5)起動後、最上段の [Thin Client リカバリーイメージをローカルストレージ または USBドライブにダウンロードする] を選び、

t530を選択、イメージとして 「WinIoT 2016 LTSB Image 17WWETDJ601 Japanese (May 2020)」 を選んでUSBドライブを指定通り装着のうえ、「作成」をクリックすると、イメージの書きこまれた起動可能USBが出来上がる。

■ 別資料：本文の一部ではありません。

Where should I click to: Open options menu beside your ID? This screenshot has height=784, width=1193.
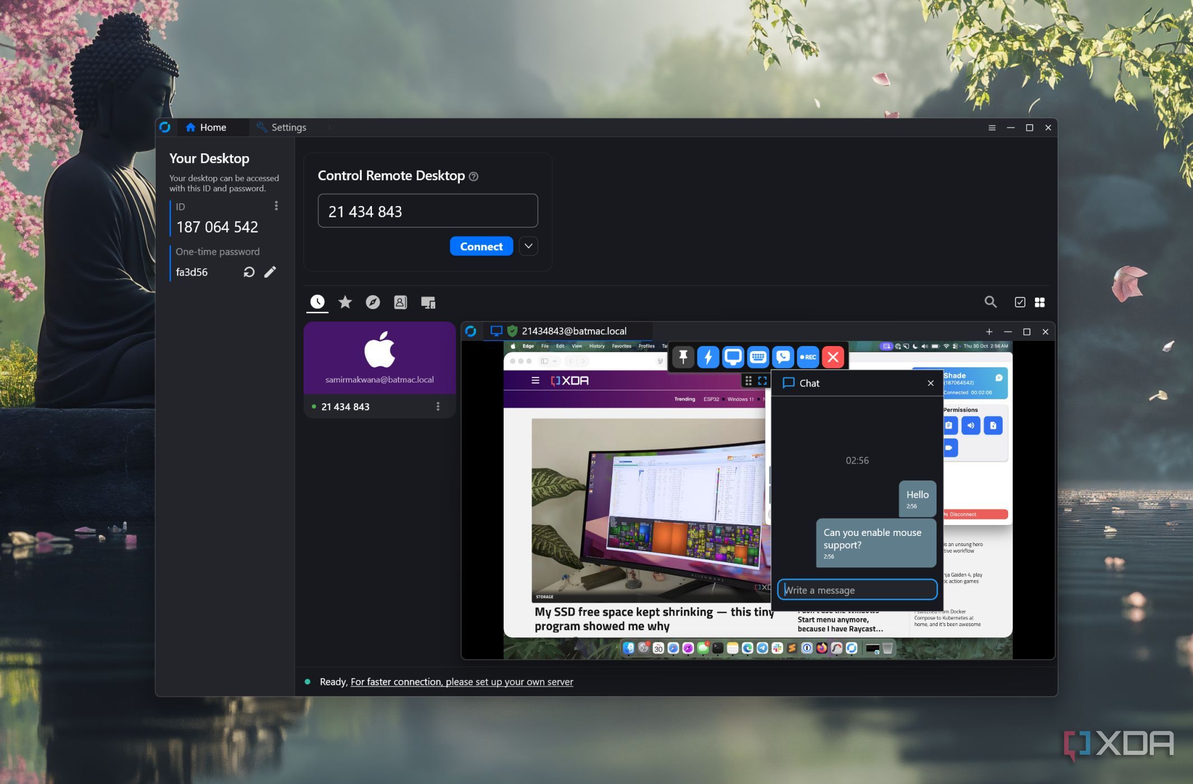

6)起動USBを、USB起動可能に設定した HP Thin Client T530 に装着して起動すると、OSが eMMCに書き込まれる。筆者の環境では、インストールの途中で、一度再起動したのち、Windows 10 Enterprise 2016 LTSB が立ち上がった。このバージョンのサポートは 2026年10月13日までなので、しばらく使えるね。

T530のWindowsを使い易くする

1)そのままT530を起動すると、ユーザー名「User」 での自動ログインとなるが、これでは権限がなく何もできないので、サインアウトして、Adminでログインする。(pswd同じ)
2)デフォルトでは変更が保存されないようになっている(UWF有効)ので、UWFを無効にする。( ツールバーの錠前アイコンをクリック)
3)Adminに代えて使うユーザーを作る。最近の Windows を素直に使うと、マイクロソフトアカウントしか作れないが、「control userpasswords2」 と入力して、従来からのツールを表示させれば、ローカルアカウントも作成できる。
4)Thin Client 故か、リモートデスクトップのサーバー機能が無効化されていた。無効化は安直な方法で実施されており、T530のファイヤーウォールへの「Block RDP TCP inbound」、「Block RDP UDP inbound」という受信規則の追加だった。ファイアウォール→[詳細設定]でこの規則を無効にすれば、RDPは普通に使える。
5)Windows updateも無効になっているので、必要に応じて有効化する。(レジストリ操作が必要。荒木武蔵のメモ置き場参照)
6)自動ログインが必要な場合は、コントロール パネル の「HP login Maneger」で簡単に設定できる。
<2025.1.17追記>超小型の内蔵スピーカーが本体に組み込まれているが、これが有効だと、Windows起動時にDisplayportからの音声出力に失敗するので、BIOSで無効にしておく。